* Your assignment
Print, exactly and completely, the data that appears below.

* Records shown
□ □ □ □

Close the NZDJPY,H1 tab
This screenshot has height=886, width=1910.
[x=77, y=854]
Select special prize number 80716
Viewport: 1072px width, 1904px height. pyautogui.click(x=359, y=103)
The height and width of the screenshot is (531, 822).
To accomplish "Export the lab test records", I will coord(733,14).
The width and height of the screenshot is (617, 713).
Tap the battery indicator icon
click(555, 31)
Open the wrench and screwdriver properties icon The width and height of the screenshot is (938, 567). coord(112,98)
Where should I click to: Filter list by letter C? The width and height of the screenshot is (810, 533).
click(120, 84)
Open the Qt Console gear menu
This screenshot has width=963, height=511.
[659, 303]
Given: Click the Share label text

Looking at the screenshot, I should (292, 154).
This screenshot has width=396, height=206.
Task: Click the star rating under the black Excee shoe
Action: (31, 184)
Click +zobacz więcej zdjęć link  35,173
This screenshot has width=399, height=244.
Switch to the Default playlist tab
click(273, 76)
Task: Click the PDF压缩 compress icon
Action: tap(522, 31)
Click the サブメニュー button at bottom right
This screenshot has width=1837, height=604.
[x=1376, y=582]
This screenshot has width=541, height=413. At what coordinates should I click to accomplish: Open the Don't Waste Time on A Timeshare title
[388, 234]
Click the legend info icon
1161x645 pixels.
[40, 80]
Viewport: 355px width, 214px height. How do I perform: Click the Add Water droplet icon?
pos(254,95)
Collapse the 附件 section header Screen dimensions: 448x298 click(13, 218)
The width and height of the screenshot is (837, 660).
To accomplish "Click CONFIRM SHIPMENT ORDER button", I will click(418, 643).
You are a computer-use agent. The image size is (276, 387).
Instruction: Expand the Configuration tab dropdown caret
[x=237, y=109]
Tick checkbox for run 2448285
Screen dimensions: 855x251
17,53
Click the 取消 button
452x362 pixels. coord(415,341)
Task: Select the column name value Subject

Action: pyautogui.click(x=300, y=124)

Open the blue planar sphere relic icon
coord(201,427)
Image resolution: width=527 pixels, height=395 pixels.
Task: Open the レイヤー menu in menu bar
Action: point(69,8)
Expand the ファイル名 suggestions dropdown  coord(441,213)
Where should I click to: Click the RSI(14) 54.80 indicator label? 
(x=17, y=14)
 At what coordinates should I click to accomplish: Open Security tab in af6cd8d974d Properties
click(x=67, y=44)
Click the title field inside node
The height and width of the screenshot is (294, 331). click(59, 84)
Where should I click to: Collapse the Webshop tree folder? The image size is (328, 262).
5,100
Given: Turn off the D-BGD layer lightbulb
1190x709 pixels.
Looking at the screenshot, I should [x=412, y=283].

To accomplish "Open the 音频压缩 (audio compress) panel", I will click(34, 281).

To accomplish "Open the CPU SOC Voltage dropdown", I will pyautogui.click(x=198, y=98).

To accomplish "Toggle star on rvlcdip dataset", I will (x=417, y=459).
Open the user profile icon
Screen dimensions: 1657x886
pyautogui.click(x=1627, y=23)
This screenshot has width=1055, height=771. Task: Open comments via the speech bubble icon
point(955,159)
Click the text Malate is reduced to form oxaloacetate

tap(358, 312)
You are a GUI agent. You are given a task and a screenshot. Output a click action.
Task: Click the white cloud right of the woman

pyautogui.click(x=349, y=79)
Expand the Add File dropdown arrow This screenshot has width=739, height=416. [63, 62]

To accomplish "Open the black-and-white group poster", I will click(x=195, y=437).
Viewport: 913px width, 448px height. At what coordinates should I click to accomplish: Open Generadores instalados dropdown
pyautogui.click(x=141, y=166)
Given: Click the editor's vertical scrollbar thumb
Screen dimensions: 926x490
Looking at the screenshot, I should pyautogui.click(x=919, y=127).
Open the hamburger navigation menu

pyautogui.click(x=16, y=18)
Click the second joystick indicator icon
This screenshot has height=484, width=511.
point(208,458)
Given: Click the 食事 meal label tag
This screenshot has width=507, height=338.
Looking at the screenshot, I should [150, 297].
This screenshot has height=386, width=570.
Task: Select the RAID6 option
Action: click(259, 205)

□ □ □ □

* Result
Close the NZDJPY,H1 tab
This screenshot has height=886, width=1910.
[x=77, y=854]
Select special prize number 80716
Viewport: 1072px width, 1904px height. pyautogui.click(x=359, y=103)
The height and width of the screenshot is (531, 822).
To accomplish "Export the lab test records", I will coord(733,14).
The width and height of the screenshot is (617, 713).
Tap the battery indicator icon
click(555, 31)
Open the wrench and screwdriver properties icon The width and height of the screenshot is (938, 567). coord(112,98)
Where should I click to: Filter list by letter C? The width and height of the screenshot is (810, 533).
click(120, 84)
Open the Qt Console gear menu
This screenshot has width=963, height=511.
[659, 303]
Given: Click the Share label text

Looking at the screenshot, I should (292, 154).
This screenshot has width=396, height=206.
Task: Click the star rating under the black Excee shoe
Action: (31, 184)
Click +zobacz więcej zdjęć link  35,173
This screenshot has width=399, height=244.
Switch to the Default playlist tab
click(273, 76)
Task: Click the PDF压缩 compress icon
Action: tap(522, 31)
Click the サブメニュー button at bottom right
This screenshot has width=1837, height=604.
[x=1376, y=582]
This screenshot has width=541, height=413. At what coordinates should I click to accomplish: Open the Don't Waste Time on A Timeshare title
[388, 234]
Click the legend info icon
1161x645 pixels.
[40, 80]
Viewport: 355px width, 214px height. How do I perform: Click the Add Water droplet icon?
pos(254,95)
Collapse the 附件 section header Screen dimensions: 448x298 click(13, 218)
The width and height of the screenshot is (837, 660).
To accomplish "Click CONFIRM SHIPMENT ORDER button", I will click(418, 643).
You are a computer-use agent. The image size is (276, 387).
Instruction: Expand the Configuration tab dropdown caret
[x=237, y=109]
Tick checkbox for run 2448285
Screen dimensions: 855x251
17,53
Click the 取消 button
452x362 pixels. coord(415,341)
Task: Select the column name value Subject

Action: pyautogui.click(x=300, y=124)

Open the blue planar sphere relic icon
coord(201,427)
Image resolution: width=527 pixels, height=395 pixels.
Task: Open the レイヤー menu in menu bar
Action: point(69,8)
Expand the ファイル名 suggestions dropdown  coord(441,213)
Where should I click to: Click the RSI(14) 54.80 indicator label? 
(x=17, y=14)
 At what coordinates should I click to accomplish: Open Security tab in af6cd8d974d Properties
click(x=67, y=44)
Click the title field inside node
The height and width of the screenshot is (294, 331). click(59, 84)
Where should I click to: Collapse the Webshop tree folder? The image size is (328, 262).
5,100
Given: Turn off the D-BGD layer lightbulb
1190x709 pixels.
Looking at the screenshot, I should [x=412, y=283].

To accomplish "Open the 音频压缩 (audio compress) panel", I will click(34, 281).

To accomplish "Open the CPU SOC Voltage dropdown", I will pyautogui.click(x=198, y=98).

To accomplish "Toggle star on rvlcdip dataset", I will (x=417, y=459).
Open the user profile icon
Screen dimensions: 1657x886
pyautogui.click(x=1627, y=23)
This screenshot has width=1055, height=771. Task: Open comments via the speech bubble icon
point(955,159)
Click the text Malate is reduced to form oxaloacetate

tap(358, 312)
You are a GUI agent. You are given a task and a screenshot. Output a click action.
Task: Click the white cloud right of the woman

pyautogui.click(x=349, y=79)
Expand the Add File dropdown arrow This screenshot has width=739, height=416. [63, 62]

To accomplish "Open the black-and-white group poster", I will click(x=195, y=437).
Viewport: 913px width, 448px height. At what coordinates should I click to accomplish: Open Generadores instalados dropdown
pyautogui.click(x=141, y=166)
Given: Click the editor's vertical scrollbar thumb
Screen dimensions: 926x490
Looking at the screenshot, I should pyautogui.click(x=919, y=127).
Open the hamburger navigation menu

pyautogui.click(x=16, y=18)
Click the second joystick indicator icon
This screenshot has height=484, width=511.
point(208,458)
Given: Click the 食事 meal label tag
This screenshot has width=507, height=338.
Looking at the screenshot, I should [150, 297].
This screenshot has height=386, width=570.
Task: Select the RAID6 option
Action: click(259, 205)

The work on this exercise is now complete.